Yes, but returning a pointer from foo is a bad progamming practice.

Says who?
Sometimes you don't have a choice.
Why don't you just say that auto_ptr is deprecated ?

You are concentrating too much on returning pointers.

void bar( int Type )
{
Obj* pObj;

pObj = Factory.CreateObject( Type );

// do something

// object no longer needed, delete it.

delete pObj;
}

Now lets say, that the part // do something is rather complicated and there
is a chance that things might go wrong. You insert some tests and do a return.
But when doing so you must not forget do delete the object given to you
from the factory.
void bar( int Type )
{
Obj* pObj;

pObj = Factory.CreateObject( Type );

// do something
...
if( SomeTest ) {
delete pObj;
return;
}

if( SomeOtherTest ) {
...
while( ... ) {
if( AThirdTest )
return;
}
}
// object no longer needed, delete it.

_DATA EXCERPT_

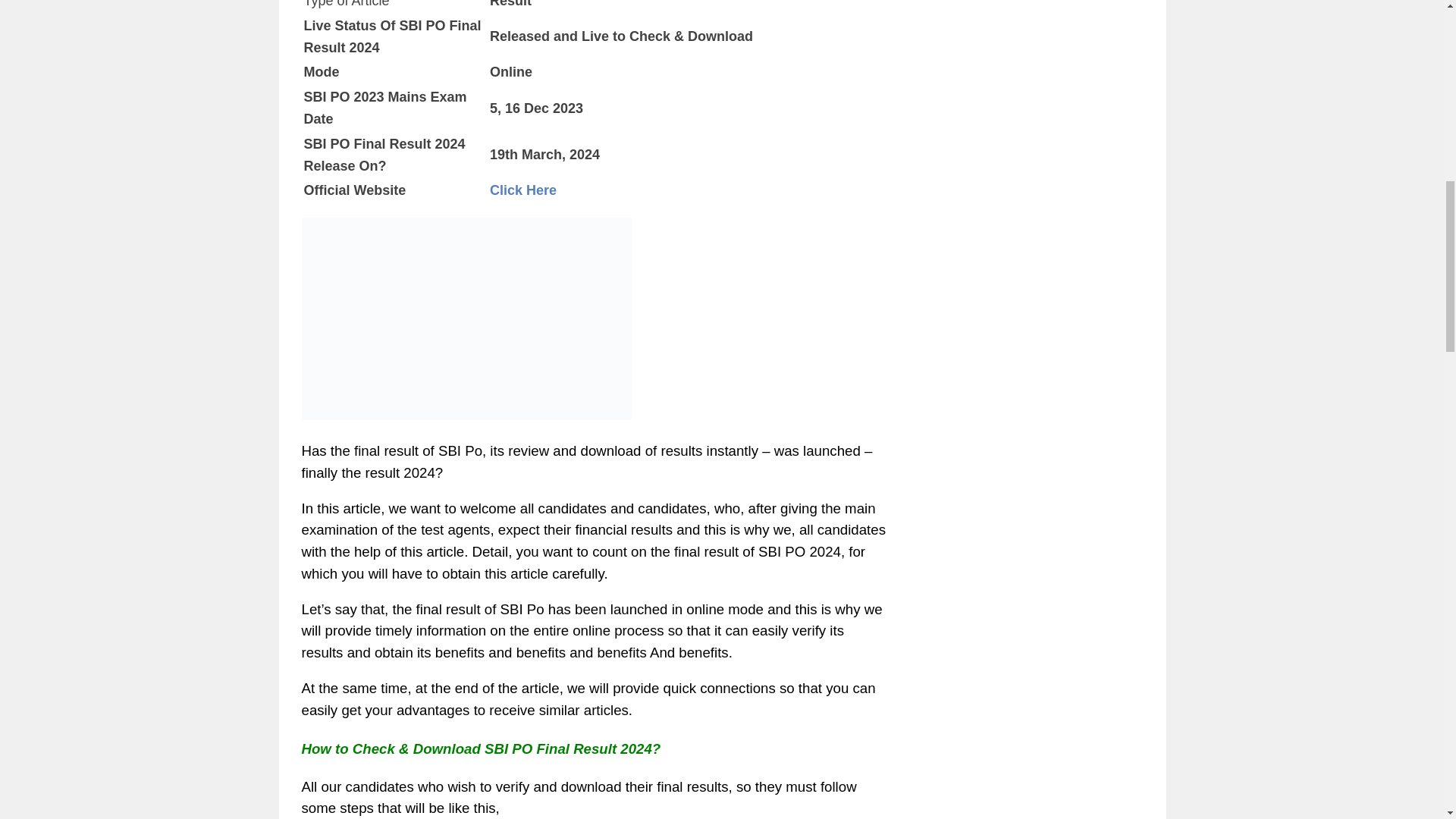
Click Here (522, 190)
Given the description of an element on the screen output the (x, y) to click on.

_THE TASK_
In the C++ forum excerpt on returning pointers, what must you not forget when you insert a test that returns early from bar?

_RESPONSE TO THE TASK_
You must not forget to delete the object the factory gave you.